— About this task —
Among the lines below, which ones contain the word "will"? Copy every such line.

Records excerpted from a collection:
-*-*-

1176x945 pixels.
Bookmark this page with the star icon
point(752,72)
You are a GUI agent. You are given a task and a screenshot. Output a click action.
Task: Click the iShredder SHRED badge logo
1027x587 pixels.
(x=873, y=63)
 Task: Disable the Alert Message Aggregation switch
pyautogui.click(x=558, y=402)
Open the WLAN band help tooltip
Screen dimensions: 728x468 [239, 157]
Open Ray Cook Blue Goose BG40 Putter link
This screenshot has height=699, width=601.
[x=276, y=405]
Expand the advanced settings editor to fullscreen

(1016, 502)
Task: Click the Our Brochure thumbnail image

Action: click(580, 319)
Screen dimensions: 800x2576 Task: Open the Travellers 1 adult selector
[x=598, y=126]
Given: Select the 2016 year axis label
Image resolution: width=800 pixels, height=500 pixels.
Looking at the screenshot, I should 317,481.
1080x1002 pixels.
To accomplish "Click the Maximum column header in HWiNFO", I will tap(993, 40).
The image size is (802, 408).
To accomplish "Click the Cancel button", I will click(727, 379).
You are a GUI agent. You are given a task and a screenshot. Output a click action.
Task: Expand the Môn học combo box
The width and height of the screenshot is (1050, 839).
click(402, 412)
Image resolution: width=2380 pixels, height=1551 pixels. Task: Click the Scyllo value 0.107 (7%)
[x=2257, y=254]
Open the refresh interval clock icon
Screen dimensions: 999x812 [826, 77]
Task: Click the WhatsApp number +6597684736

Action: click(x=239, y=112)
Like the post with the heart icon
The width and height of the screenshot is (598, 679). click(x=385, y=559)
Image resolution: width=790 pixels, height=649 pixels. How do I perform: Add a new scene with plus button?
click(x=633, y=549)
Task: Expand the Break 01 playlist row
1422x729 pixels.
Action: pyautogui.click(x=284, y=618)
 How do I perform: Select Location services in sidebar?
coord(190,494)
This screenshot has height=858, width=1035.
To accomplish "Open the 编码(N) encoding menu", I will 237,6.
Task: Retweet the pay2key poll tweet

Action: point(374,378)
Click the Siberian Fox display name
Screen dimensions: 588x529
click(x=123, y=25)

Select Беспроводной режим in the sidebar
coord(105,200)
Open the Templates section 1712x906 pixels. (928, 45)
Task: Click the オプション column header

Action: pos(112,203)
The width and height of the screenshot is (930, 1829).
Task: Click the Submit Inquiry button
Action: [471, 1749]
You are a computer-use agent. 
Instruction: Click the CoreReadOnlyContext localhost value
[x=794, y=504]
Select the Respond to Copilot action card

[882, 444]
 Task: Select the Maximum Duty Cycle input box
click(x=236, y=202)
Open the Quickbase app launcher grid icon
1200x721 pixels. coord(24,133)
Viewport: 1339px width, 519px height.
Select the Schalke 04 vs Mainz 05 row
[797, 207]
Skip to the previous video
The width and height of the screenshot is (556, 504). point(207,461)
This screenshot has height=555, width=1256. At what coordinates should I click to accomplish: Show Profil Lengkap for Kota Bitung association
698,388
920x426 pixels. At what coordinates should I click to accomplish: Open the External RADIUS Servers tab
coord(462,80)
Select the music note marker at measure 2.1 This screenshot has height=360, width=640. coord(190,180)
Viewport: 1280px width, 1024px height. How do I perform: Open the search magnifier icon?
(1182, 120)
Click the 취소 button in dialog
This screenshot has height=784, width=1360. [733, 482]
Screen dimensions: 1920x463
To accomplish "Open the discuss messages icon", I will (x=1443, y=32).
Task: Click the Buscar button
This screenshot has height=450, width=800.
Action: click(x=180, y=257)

-*-*-

— Task solution —
To accomplish "Click the Maximum column header in HWiNFO", I will tap(993, 40).
To accomplish "Click the Cancel button", I will click(727, 379).
To accomplish "Open the 编码(N) encoding menu", I will 237,6.
To accomplish "Open the discuss messages icon", I will (x=1443, y=32).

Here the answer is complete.